Tag Archives: Split vs It

“It” (2017) is Ho-Hum Stephen King Horror Adaptation

Being trapped in a funhouse of fears with precocious kids and a flesh-eating dancing clown may be the stuff of horror film aficionado fever dreams. But something is definitely missing in Andy Muschietti’s movie adaptation of Stephen King’s novel, It (C+), chapter one of a planned duology, a film that oozes with Spielbergian nostalgia but mostly floats in a preposterous purgatory. The director starts with promise and establishes a credible hero played by Jaeden Wesley Lieberher.
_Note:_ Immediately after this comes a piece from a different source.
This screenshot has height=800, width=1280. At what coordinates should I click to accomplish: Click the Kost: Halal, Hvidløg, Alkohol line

The youngster leads a tepid tween team of protagonists who are a bit too Stand By Me-esque to feel like true originals. The first glimpse of Bill Skarsgård as the phantom pantaloon with a Cockney cannibal pie hole is menacing indeed. But too many kids, too many CGI shape-shifters and too many similar set-ups render the enterprise less than terrifying. After a while the answer to everything seems to be, “Cue the clown!” It’s ultimately a horror film without enough scares. Sophia Lillis is a standout as a young lady battling family dysfunction, but hers and all subplots are half-baked. These goonies aren’t good enough. By the end, it’s rather unclear why things unspool the way they do or why it might take a second chapter to tell this tale.
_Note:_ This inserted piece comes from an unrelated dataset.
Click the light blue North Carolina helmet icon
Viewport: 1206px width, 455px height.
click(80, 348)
“Split” is a Very Watchable Psychological Thriller

Regaining his strut as a writer/director of modern-day suspense films, M. Night Shyamalan has crafted an entertaining psychological thriller and met an acting match for his cinematic chutzpah in James McAvoy headlining Split (B+). The film is above all else a showcase for the considerable acting talents of McAvoy as a man with 23 discrete personalities (Dennis, Patricia, Barry and Hedwig among the most notable). McAvoy uses some pretty sly ticks and tricks to bring brilliant life to his menagerie of characters. What starts as an abduction and escape room type movie in the vein of the recent 10 Cloverfield Lane becomes a more labyrinthine glimpse into a shattered mind. The female protagonist played by Anya Taylor-Joy helps anchor the film gracefully; she’s a perceptive outsider bent on cracking the code of the man holding her captive with two other teens. It’s also a hoot to see a late-career Betty Buckley in fine form clearly relishing a role as a therapist specializing in split personality disorders. The two other abducted teens played by Haley Lu Richardson and Jessica Sula aren’t quite as indelible in the face of other sharp characterizations. The film is mesmerizing at times and taut throughout until the end, when it limps a bit to the finish line. Like his clear antecedent auteurs Hitchcock and De Palma, Shyamalan has created a twisty tale full of engaging mental machinations. It lacks the visual urgency to match its lead performances and can’t quite sustain the mental sharpness of its moving pieces. But for horror fans who like a PG-13 level basket of scares, it’s a gangbusters gateway drug to the genre and a corker of a story.